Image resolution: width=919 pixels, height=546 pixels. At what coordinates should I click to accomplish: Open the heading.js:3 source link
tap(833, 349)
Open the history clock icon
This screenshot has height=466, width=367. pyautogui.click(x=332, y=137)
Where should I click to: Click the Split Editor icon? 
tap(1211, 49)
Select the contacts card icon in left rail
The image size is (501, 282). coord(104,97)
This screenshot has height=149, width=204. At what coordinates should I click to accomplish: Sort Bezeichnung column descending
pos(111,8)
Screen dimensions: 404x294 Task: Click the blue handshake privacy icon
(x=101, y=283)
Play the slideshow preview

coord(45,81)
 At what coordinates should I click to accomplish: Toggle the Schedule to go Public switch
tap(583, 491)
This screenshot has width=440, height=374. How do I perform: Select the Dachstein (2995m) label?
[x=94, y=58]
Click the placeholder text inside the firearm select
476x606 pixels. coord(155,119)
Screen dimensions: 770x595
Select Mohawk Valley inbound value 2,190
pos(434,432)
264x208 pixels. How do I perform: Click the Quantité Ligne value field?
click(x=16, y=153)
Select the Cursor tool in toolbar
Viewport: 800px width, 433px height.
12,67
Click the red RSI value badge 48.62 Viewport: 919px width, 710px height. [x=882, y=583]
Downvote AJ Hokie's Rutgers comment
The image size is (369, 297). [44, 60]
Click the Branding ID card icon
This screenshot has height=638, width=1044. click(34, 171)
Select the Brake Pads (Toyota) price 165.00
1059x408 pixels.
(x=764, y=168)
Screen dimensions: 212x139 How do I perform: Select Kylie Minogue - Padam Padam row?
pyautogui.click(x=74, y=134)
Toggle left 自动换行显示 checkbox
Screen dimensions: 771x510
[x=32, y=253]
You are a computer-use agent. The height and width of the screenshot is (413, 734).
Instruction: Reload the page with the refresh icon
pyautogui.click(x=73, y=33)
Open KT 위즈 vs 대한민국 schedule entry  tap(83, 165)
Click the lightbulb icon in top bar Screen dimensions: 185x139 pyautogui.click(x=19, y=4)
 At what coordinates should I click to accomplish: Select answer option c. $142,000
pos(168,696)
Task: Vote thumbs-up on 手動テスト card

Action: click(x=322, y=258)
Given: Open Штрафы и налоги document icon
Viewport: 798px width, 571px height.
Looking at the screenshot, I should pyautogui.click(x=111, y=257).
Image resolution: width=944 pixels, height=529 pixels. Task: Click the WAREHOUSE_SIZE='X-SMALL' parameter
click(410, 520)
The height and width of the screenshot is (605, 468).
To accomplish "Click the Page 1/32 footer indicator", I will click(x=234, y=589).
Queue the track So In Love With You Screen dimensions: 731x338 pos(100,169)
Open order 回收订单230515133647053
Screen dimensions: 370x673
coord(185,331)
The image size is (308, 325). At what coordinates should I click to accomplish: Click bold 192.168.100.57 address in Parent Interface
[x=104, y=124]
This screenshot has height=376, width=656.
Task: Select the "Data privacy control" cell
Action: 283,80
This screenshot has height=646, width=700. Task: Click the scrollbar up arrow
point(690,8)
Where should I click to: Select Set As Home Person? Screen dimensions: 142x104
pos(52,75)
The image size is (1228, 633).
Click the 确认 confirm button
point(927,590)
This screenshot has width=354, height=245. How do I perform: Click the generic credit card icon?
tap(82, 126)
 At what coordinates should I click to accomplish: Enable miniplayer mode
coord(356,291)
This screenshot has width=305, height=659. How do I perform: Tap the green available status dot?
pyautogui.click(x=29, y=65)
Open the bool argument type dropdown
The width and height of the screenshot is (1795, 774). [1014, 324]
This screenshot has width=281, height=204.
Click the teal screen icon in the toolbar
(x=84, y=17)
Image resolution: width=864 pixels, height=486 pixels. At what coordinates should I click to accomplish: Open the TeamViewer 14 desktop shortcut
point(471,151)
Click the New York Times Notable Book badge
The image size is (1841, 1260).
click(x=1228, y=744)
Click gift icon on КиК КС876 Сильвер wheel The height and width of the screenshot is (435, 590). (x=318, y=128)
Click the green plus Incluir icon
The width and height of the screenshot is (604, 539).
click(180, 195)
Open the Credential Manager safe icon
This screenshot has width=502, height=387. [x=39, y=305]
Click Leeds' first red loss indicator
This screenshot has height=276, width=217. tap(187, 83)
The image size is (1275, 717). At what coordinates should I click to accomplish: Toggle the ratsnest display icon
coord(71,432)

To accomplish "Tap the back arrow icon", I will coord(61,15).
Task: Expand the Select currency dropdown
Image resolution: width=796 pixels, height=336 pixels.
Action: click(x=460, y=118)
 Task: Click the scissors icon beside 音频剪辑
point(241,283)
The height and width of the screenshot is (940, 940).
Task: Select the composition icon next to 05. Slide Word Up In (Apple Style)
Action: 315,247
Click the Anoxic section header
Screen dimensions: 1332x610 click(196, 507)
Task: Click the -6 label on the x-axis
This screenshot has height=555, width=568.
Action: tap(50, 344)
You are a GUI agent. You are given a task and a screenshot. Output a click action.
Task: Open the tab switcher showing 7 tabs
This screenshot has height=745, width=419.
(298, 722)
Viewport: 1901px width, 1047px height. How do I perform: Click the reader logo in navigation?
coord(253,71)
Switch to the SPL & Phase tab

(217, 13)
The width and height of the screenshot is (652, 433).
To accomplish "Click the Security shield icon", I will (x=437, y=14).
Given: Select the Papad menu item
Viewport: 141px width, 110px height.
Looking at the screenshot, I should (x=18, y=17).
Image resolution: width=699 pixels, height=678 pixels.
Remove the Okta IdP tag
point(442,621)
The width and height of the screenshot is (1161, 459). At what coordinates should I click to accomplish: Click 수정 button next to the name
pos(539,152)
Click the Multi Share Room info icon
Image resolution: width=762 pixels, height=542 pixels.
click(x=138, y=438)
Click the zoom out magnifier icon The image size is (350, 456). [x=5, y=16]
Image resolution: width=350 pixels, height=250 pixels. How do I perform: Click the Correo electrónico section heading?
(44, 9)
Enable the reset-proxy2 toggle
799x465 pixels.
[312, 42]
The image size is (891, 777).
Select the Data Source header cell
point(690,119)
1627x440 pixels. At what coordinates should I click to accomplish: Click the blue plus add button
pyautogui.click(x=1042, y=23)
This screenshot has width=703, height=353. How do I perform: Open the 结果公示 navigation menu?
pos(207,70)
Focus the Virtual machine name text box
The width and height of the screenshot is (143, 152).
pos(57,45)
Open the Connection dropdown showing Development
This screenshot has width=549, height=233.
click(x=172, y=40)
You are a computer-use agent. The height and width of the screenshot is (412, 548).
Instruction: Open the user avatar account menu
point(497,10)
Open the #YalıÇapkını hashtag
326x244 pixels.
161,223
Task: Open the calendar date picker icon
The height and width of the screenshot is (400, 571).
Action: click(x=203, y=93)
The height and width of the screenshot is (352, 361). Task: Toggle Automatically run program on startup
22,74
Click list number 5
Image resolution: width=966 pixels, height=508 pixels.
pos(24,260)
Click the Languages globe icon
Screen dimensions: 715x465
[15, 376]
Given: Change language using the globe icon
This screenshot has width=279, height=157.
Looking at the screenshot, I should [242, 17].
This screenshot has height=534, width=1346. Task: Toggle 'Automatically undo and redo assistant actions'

....

» **WHAT TO DO**
Check the data for the word "badge" and pull out the lines that have it.

» **TASK ANSWER**
Click the red RSI value badge 48.62 Viewport: 919px width, 710px height. [x=882, y=583]
Click the New York Times Notable Book badge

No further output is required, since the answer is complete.